Il documento ribadisce la piena condivisione della linea “testardamente unitaria” promossa dalla segreteria nazionale e regionale, con l’obiettivo di costruire un’alternativa credibile alle destre, partendo proprio dalle comunità locali. In questo quadro, si aggiunge, il Pd individua come interlocutori naturali le forze già alleate nel governo della Regione Toscana – Alleanza Verdi e Sinistra, Movimento 5 Stelle e Casa Riformista – aprendo al confronto con tutte le realtà disponibili a costruire una proposta alternativa.
“La costruzione del campo largo non è un esercizio teorico, ma una necessità concreta per offrire ai cittadini una proposta credibile e capace di rispondere ai bisogni reali delle comunità” – è la linea politica che emerge dalla Direzione.
Il documento sottolinea come esista già una forte convergenza sui temi fondamentali: pace, difesa dei valori costituzionali, sostenibilità ambientale, qualità del lavoro, sanità pubblica e giustizia sociale. Una sintonia che trova conferma anche nelle esperienze comuni maturate sul territorio e nelle recenti mobilitazioni condivise.
Elemento centrale della delibera è il mandato affidato alla segretaria Elisabetta Sordi per un tavolo unitario provinciale del centrosinistra, che dovrà essere replicato anche a livello comunale, coinvolgendo le realtà comunali.
Il percorso, si afferma, sarà strutturato, partecipato e trasparente: la Direzione ha infatti ribadito che ogni decisione sulle alleanze dovrà passare dagli organismi competenti del partito, garantendo così piena condivisione e legittimazione politica.
“Costruire il centrosinistra del futuro significa partire dai territori, rafforzando una visione comune e trasformandola in proposta politica concreta. Massa-Carrara vuole essere protagonista di questo percorso” – è il messaggio che arriva dalla Direzione provinciale.
Il Partito Democratico di Massa-Carrara si pone quindi “come motore di un processo politico inclusivo e strutturato, con l’obiettivo di consolidare un’alternativa di governo solida e credibile, capace di parlare alle comunità locali e al Paese”.
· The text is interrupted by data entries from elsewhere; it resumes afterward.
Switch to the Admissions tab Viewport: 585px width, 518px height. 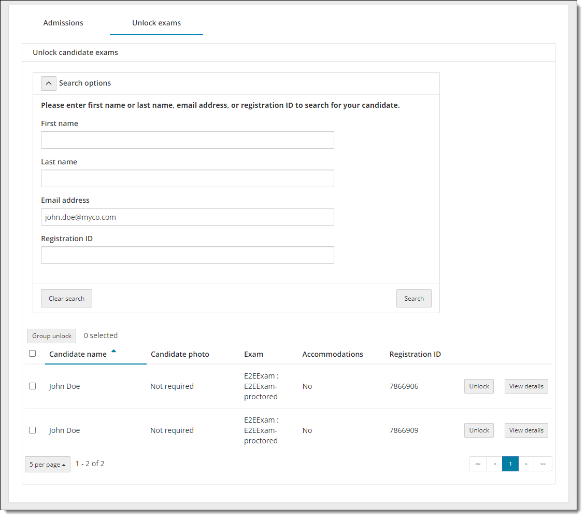(63, 23)

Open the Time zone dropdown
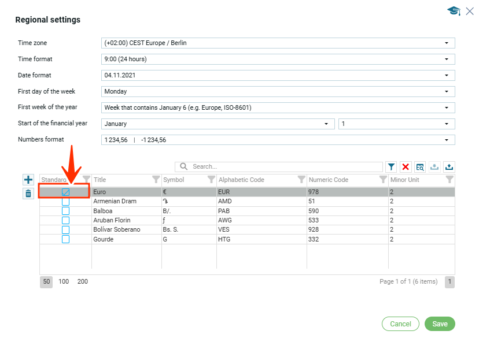pos(278,43)
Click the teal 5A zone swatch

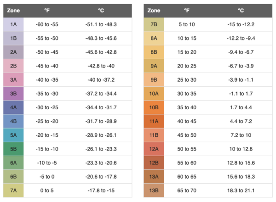tap(13, 135)
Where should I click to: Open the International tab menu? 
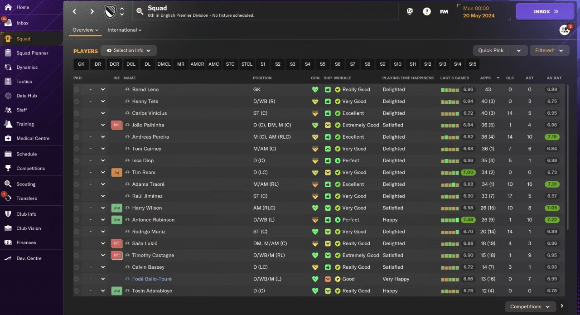[124, 30]
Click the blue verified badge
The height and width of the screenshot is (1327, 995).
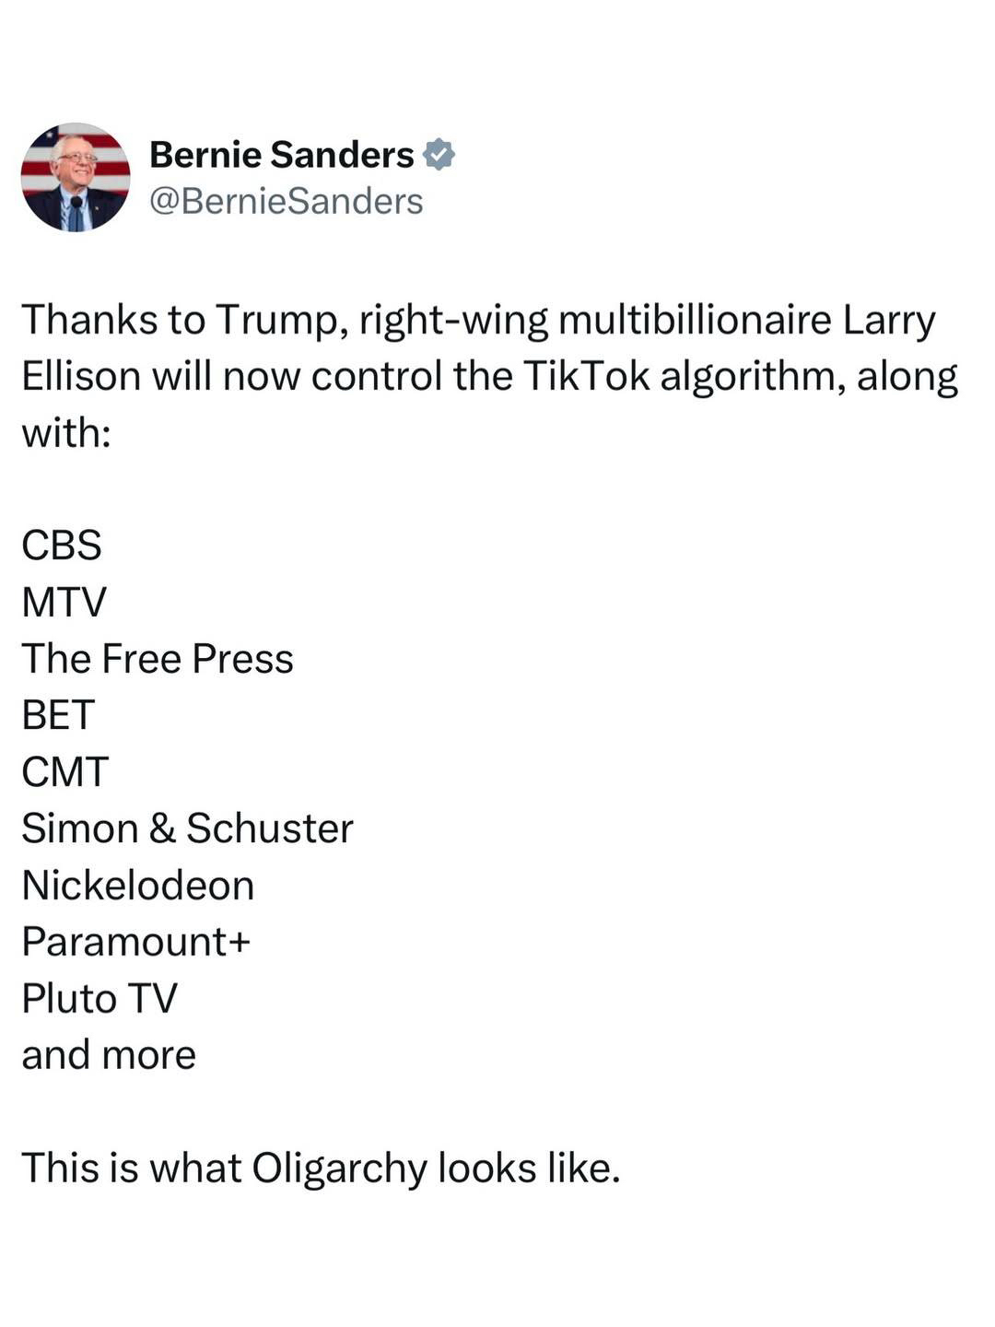pyautogui.click(x=439, y=155)
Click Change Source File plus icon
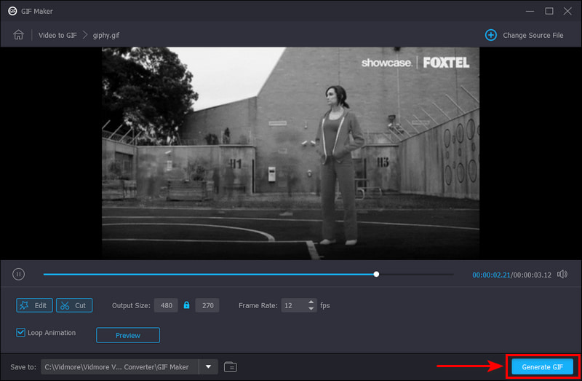The height and width of the screenshot is (381, 582). pos(490,35)
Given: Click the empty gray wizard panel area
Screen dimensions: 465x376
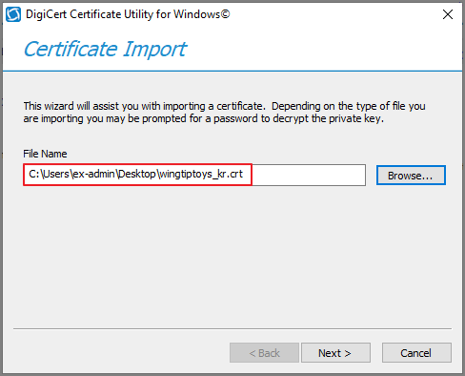Looking at the screenshot, I should click(x=233, y=255).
Fin qui il comunicato. Tradotto a livello carrarese, che è quello che ci interessa più da vicino, quando si afferma che il tavolo “dovrà essere replicato anche a livello comunale, coinvolgendo le realtà comunali”, si intuisce che resta ferma l’autonomia del livello comunale rispetto alle decisioni sulla candidatura a sindaco. Il tentativo nemmeno troppo velato del livello regionale e provinciale del Pd di caldeggiare se non quasi imporre un cambio di guida della giunta, non potrà bypassare il livello comunale. Poi non è detto che il risultato non sia lo stesso. Come noto, il futuro dell’amministrazione Arrighi è legato soprattutto ai risultati ma anche al feeling con la città, feeling che secondo quanto emerge sarà testato con un sondaggio dopo l’estate dal Pd comunale di Carrara. Non solo: il Pd provinciale indica ovviamente fra gli interlocutori naturali i 5 Stelle, ma su Carrara ad oggi il dialogo sembra molto ma molto complicato, alla luce degli attacchi un po’ su tutti i temi verso la maggioranza da parte del consigliere comunale Matteo Martinelli, ex vicesindaco nel monocolore della precedente amministrazione. Vedremo al tavolo unitario che sarà attivato anche a Carrara, quali saranno le posizioni che scaturiranno.